Friederike und Lore

Loretts und mein Weg trafen 2007 im Reitverein zusammen, in dem ich damals geritten bin und für den sie als Schulpony gekauft worden war. Eine unglaublich hübsche, schwarzbraune Stute mit weißer Flocke, schlankem Kopf und großen, freundlichen, aber traurigen Augen, in denen ein unbeugsamer Geist zu erkennen war. Bereits seit acht Jahren Schulpferd gewesen, sollte Lorett nun den Kindern in Birkenau das Reiten beibringen. Doch der Stolz, den das kleine Pony nach außen trug, ging mit einer Unnahbarkeit und einem starken Willen einher.
:::::
**ARBEITSAUFTRÄGE:**
1) Entscheide für jede Aussage, ob sie mit dem Lesetext übereinstimmt, und belege deine Antwort (Ja oder Nein) mit den ausschlaggebenden Worten aus dem Lesetext als wörtlichem Zitat.
(a) Die Stute hatte eine weiße Flocke.
(b) Lorett war zuvor noch nie als Schulpferd eingesetzt worden.
(c) Lorett sollte den Kindern in Birkenau das Reiten beibringen.
2) Gib einen Abschnitt aus dem Lesetext wortgetreu wieder: Setze bei den Worten „Loretts und mein“ ein und höre nach den Worten „starken Willen einher.“ auf.
:::::
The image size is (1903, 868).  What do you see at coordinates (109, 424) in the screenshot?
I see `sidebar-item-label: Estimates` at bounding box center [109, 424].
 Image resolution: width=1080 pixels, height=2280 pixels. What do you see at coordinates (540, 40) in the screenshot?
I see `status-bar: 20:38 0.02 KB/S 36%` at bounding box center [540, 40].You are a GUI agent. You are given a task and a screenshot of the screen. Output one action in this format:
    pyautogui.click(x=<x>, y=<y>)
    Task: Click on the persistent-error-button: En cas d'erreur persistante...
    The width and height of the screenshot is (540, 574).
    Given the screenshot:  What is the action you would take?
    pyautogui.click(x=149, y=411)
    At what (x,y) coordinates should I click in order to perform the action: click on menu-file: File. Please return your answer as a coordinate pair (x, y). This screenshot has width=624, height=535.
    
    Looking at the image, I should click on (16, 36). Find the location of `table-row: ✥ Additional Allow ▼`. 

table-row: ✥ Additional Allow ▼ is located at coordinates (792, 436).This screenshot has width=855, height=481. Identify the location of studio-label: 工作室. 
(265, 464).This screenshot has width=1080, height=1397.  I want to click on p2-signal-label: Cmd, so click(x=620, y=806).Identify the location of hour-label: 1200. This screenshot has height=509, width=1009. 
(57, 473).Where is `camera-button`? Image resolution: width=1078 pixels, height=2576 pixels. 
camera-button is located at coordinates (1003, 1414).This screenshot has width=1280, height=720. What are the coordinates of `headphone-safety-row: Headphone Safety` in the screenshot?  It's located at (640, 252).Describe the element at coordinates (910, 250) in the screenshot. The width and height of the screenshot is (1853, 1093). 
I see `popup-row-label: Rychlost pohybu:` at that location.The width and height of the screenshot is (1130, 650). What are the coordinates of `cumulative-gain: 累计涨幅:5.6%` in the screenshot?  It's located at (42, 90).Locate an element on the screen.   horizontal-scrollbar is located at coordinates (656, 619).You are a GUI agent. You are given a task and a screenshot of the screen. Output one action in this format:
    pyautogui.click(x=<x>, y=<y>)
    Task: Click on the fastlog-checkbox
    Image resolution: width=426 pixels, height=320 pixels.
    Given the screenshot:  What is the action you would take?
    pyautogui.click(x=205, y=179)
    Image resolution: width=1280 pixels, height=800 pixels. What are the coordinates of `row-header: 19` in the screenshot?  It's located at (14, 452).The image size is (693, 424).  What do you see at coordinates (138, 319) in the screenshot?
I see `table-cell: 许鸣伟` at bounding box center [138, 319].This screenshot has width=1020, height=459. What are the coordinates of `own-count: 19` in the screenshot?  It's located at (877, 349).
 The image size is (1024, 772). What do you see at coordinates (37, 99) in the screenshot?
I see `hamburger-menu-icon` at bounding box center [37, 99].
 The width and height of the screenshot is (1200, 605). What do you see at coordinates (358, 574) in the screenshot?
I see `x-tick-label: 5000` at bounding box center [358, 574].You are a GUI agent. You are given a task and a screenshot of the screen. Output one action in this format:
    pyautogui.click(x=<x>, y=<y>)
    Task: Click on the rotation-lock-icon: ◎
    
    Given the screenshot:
:::::
**LÖSUNGEN:**
1)
(a) Ja – „schwarzbraune Stute mit weißer Flocke“
(b) Nein – „Bereits seit acht Jahren Schulpferd gewesen“
(c) Ja – „sollte Lorett nun den Kindern in Birkenau das Reiten beibringen“

2)
Loretts und mein Weg trafen 2007 im Reitverein zusammen, in dem ich damals geritten bin und für den sie als Schulpony gekauft worden war. Eine unglaublich hübsche, schwarzbraune Stute mit weißer Flocke, schlankem Kopf und großen, freundlichen, aber traurigen Augen, in denen ein unbeugsamer Geist zu erkennen war. Bereits seit acht Jahren Schulpferd gewesen, sollte Lorett nun den Kindern in Birkenau das Reiten beibringen. Doch der Stolz, den das kleine Pony nach außen trug, ging mit einer Unnahbarkeit und einem starken Willen einher.